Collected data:
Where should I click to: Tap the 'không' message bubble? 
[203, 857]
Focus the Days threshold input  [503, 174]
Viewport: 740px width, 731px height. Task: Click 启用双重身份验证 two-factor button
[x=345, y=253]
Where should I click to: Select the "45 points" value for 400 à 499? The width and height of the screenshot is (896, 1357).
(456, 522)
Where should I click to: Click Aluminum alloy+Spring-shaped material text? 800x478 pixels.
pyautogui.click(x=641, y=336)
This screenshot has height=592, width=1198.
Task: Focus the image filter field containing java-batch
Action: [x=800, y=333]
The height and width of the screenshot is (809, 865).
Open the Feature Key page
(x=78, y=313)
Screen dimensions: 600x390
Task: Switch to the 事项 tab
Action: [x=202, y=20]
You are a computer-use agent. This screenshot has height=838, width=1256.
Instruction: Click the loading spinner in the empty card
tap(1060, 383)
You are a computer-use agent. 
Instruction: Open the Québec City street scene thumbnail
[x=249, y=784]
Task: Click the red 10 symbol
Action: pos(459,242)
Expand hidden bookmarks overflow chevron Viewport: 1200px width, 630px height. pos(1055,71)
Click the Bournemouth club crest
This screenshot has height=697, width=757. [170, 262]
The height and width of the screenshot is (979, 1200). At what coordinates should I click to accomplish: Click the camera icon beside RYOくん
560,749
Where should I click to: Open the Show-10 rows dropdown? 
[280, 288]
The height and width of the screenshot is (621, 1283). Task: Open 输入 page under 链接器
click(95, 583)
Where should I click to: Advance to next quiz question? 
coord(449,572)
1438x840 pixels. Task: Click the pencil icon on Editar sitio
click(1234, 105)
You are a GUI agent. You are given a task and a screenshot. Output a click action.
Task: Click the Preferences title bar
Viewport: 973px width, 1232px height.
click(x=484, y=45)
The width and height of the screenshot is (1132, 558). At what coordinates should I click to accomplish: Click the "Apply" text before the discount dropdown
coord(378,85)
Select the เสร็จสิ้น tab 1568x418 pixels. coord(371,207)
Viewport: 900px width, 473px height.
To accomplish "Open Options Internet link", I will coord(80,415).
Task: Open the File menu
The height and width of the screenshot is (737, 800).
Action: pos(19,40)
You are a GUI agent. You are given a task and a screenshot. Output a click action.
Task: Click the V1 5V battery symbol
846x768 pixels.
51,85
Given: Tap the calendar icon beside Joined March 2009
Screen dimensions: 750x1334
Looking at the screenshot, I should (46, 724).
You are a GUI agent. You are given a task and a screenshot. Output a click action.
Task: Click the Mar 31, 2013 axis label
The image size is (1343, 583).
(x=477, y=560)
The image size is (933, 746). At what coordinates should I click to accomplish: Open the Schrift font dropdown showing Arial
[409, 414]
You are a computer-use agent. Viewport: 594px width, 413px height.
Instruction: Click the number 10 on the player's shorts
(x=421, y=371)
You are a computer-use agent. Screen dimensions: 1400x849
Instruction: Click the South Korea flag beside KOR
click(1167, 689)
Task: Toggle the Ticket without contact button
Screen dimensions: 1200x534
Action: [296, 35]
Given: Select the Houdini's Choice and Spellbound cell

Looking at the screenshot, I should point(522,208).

TASK STATEMENT | Could you write out all of the entries precisely as they stand?

EXPECTED ANSWER |
Where should I click to: Tap the 'không' message bubble? 
[203, 857]
Focus the Days threshold input  [503, 174]
Viewport: 740px width, 731px height. Task: Click 启用双重身份验证 two-factor button
[x=345, y=253]
Where should I click to: Select the "45 points" value for 400 à 499? The width and height of the screenshot is (896, 1357).
(456, 522)
Where should I click to: Click Aluminum alloy+Spring-shaped material text? 800x478 pixels.
pyautogui.click(x=641, y=336)
This screenshot has height=592, width=1198.
Task: Focus the image filter field containing java-batch
Action: [x=800, y=333]
The height and width of the screenshot is (809, 865).
Open the Feature Key page
(x=78, y=313)
Screen dimensions: 600x390
Task: Switch to the 事项 tab
Action: [x=202, y=20]
You are a computer-use agent. This screenshot has height=838, width=1256.
Instruction: Click the loading spinner in the empty card
tap(1060, 383)
You are a computer-use agent. 
Instruction: Open the Québec City street scene thumbnail
[x=249, y=784]
Task: Click the red 10 symbol
Action: pos(459,242)
Expand hidden bookmarks overflow chevron Viewport: 1200px width, 630px height. pos(1055,71)
Click the Bournemouth club crest
This screenshot has height=697, width=757. [170, 262]
The height and width of the screenshot is (979, 1200). At what coordinates should I click to accomplish: Click the camera icon beside RYOくん
560,749
Where should I click to: Open the Show-10 rows dropdown? 
[280, 288]
The height and width of the screenshot is (621, 1283). Task: Open 输入 page under 链接器
click(95, 583)
Where should I click to: Advance to next quiz question? 
coord(449,572)
1438x840 pixels. Task: Click the pencil icon on Editar sitio
click(1234, 105)
You are a GUI agent. You are given a task and a screenshot. Output a click action.
Task: Click the Preferences title bar
Viewport: 973px width, 1232px height.
click(x=484, y=45)
The width and height of the screenshot is (1132, 558). At what coordinates should I click to accomplish: Click the "Apply" text before the discount dropdown
coord(378,85)
Select the เสร็จสิ้น tab 1568x418 pixels. coord(371,207)
Viewport: 900px width, 473px height.
To accomplish "Open Options Internet link", I will coord(80,415).
Task: Open the File menu
The height and width of the screenshot is (737, 800).
Action: pos(19,40)
You are a GUI agent. You are given a task and a screenshot. Output a click action.
Task: Click the V1 5V battery symbol
846x768 pixels.
51,85
Given: Tap the calendar icon beside Joined March 2009
Screen dimensions: 750x1334
Looking at the screenshot, I should (46, 724).
You are a GUI agent. You are given a task and a screenshot. Output a click action.
Task: Click the Mar 31, 2013 axis label
The image size is (1343, 583).
(x=477, y=560)
The image size is (933, 746). At what coordinates should I click to accomplish: Open the Schrift font dropdown showing Arial
[409, 414]
You are a computer-use agent. Viewport: 594px width, 413px height.
Instruction: Click the number 10 on the player's shorts
(x=421, y=371)
You are a computer-use agent. Screen dimensions: 1400x849
Instruction: Click the South Korea flag beside KOR
click(1167, 689)
Task: Toggle the Ticket without contact button
Screen dimensions: 1200x534
Action: [296, 35]
Given: Select the Houdini's Choice and Spellbound cell

Looking at the screenshot, I should point(522,208).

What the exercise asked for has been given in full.